You’d think if they were being swindled someone in academia would have been pissed about it and sounded the alarm. These are smart people after all who fight tooth and nail for every dollar of grant money they are awarded. They don’t like paying indirect costs either. But it turns out, you kind of need a functioning research building in order to do research. Now admins at universities are trying to figure out how they can get the damn toilet paper paid for as a direct cost because that is actually where we are at with this stuff today.

Absolutely not. DOE faculties charge way more overhead for work that they perform for universities—-up to 100%. And DOE lab postdocs are almost 2X as well paid as comparable university postdocs. And their senior leadership in science are way way above GSA scale since they are formally not in the government but work for contractors like Battelle.

If sustained this policy This would put reciprocal contracts and collaborations between major DOE facilities and universities on total hold. Not a good thing if you think progress in science is even vaguely useful.


The federal govt is estimated to be bankrupt in 10 years. If by "ideologue" you mean people who not only recognise this but are ACTUALLY DOING SOMETHING to address the problem (for the first time ever) then yes you may be right.

First time ever? We had a budget surplus with hitting paying off the national debt in the 90’s. First thing Bush Jr did was giant tax cut for the rich which ended that.

By doing something, you mean cutting taxes and throwing away all the tax revenue they got from the IRS not sharing data with law enforcement, right?

No by doing something I mean finding massive levels of fraud, waste and abuse and stopping it.

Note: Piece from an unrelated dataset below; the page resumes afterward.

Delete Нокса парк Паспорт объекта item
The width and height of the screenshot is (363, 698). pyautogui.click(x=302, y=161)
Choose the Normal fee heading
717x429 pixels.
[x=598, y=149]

None of those things are documented. No fraud has been brought to the courts by then as far as I know. None of the cuts were massive. Any published cuts so far are a rounding error of the total, some are disputed as savings at all. Meanwhile the debt is being extended even further. And that's before considering how many of the attempted cuts were illegal themselves.

What you mean by doing it isn't actually happening.


they cut a couple of billions out of 4% of the budget. the rest is just big random numbers that get revised down with every fact check.

Interest, military, and social security are the only things big enough to cut to fix the deficit much less pay down the debt.

The entire rest of the government could be free and we would still be screwed if we don’t make cuts where it counts.